Key data in this category includes:
- Loan parameters
- Loan amount, term, and amortization
- Rate type (fixed, variable), interest rate, and payment structure
- Down payment amount and source
- Product eligibility criteria
- Minimum credit scores
- Maximum LTV/CLTV thresholds
- Debt service ratio limits
- Program- or campaign-specific rules
- Risk and pricing inputs
- Risk tiers or segments
- Exceptions and escalation conditions
- Internal policy overlays beyond regulator requirements
FundMore AI applies this data to:
- Automatically assess eligibility for specific products
- Highlight exceptions needing manual review
- Provide a consistent, auditable decision framework across all loans
7. Operational, workflow, and behavioral data
In addition to borrower and property data, FundMore’s platform captures operational data that supports quality control, efficiency, and continuous improvement.
This includes:
- Underwriting workflow data
- Task completion times and bottlenecks
- File touchpoints and reassignment patterns
- Turnaround times by product, channel, or team
- Risk and exception trends
- Reasons for declines or conditions
- Frequency of exceptions by broker, branch, or product
- Patterns that may indicate process or training gaps
FundMore’s analytics and AI use this information to:
- Improve process optimization and resource allocation
- Provide dashboards and reporting for managers and executives
- Support policy refinement based on real-world performance
8. Generative AI–enhanced data insights
FundMore has begun integrating Generative AI features within its LOS, adding an additional layer of intelligence on top of structured underwriting data.
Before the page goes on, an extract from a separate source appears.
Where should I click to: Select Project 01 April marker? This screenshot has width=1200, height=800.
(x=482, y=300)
These capabilities typically operate on:
- Text-based data
- Underwriter notes and comments
- Broker or lender communication logs
- Conditions, rationales, and exception explanations
- Document narratives
- Narrative sections within appraisals, legal documents, or broker notes
- Free-form descriptions of borrower situations or property conditions
Generative AI can assist by:
- Summarizing complex files for underwriters
- Suggesting next best actions or missing documentation
- Enhancing explainability and documentation of underwriting decisions
The goal is not to replace human judgment, but to augment it with faster access to insights and summaries.
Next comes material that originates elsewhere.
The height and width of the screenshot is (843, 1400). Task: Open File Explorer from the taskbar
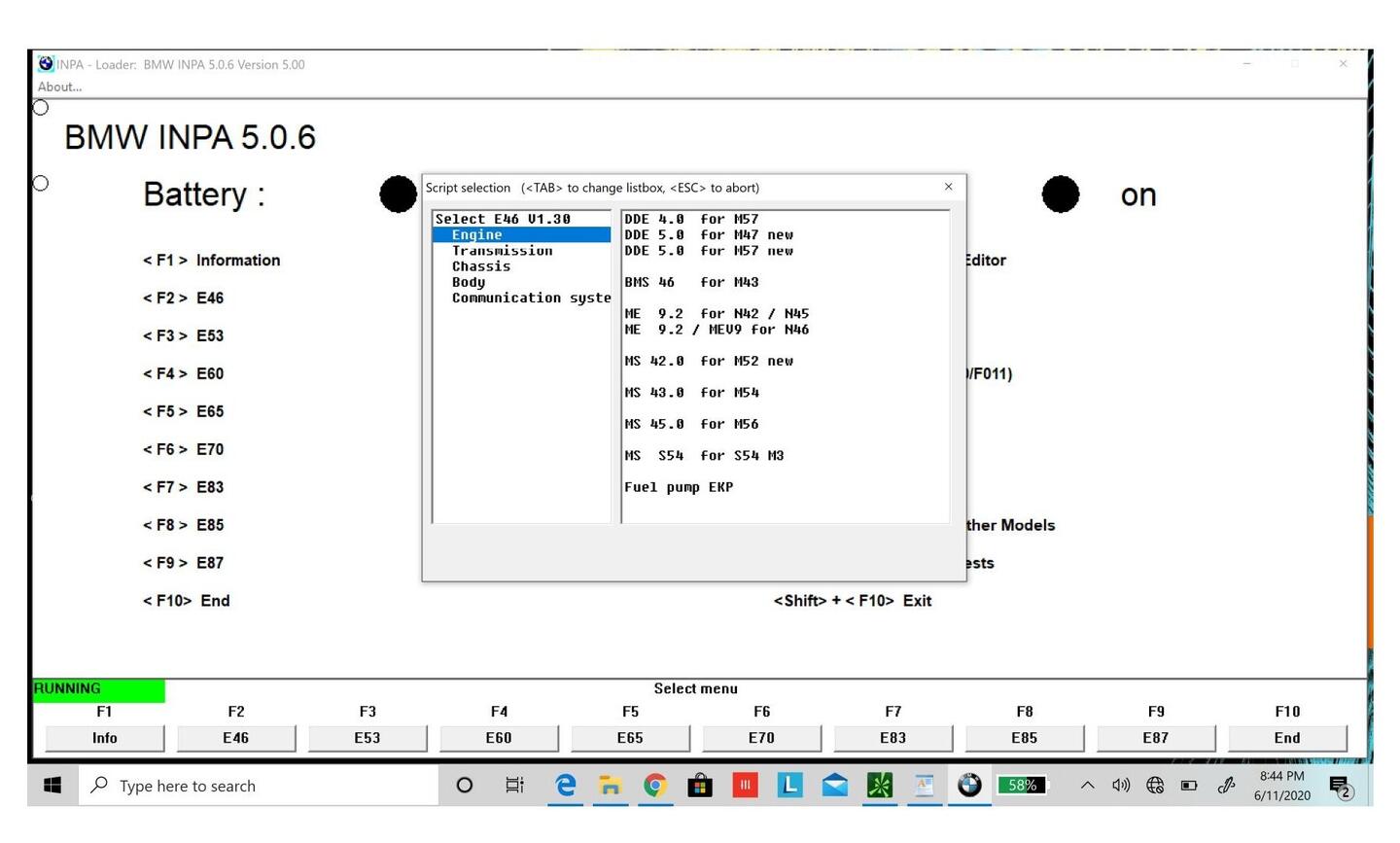coord(610,785)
9. Awards, integrations, and why this data matters
FundMore’s approach to underwriting data has been recognized by the industry:
- FundMore has been awarded Best AI-Driven Automated Underwriting Software 2021 by Corporate Vision (powered by AI Global Media).
- It has partnered with Filogix (a Finastra company) to create a better digital mortgage experience for the Canadian market.
- Integrations with leaders like Opta and FCT underscore the platform’s focus on leveraging high-quality third-party data for more informed mortgage decisions.
These partnerships and awards reflect how FundMore AI uses data: not just to automate decisions, but to connect lenders with the best available intelligence across the entire mortgage lifecycle.
10. How lenders stay in control of their data and decisions
While FundMore AI uses extensive data to support underwriting, lenders remain in control of:
- Their credit policies and product rules
- The third-party data providers they choose to integrate
- How exceptions are handled and escalated
- Which AI-generated insights are used for automation versus decision support
FundMore’s role is to unify all relevant data, automate the repetitive checks, and highlight the most important risk and compliance details—so underwriters can spend more time on complex decisions and less time on manual data review.
In practice, the data FundMore AI uses to make underwriting decisions spans the full spectrum of borrower, property, loan, title, and operational information. By combining this with advanced AI, document intelligence, and generative capabilities, FundMore helps lenders make faster, more consistent, and more data-driven mortgage decisions while maintaining control over risk and policy.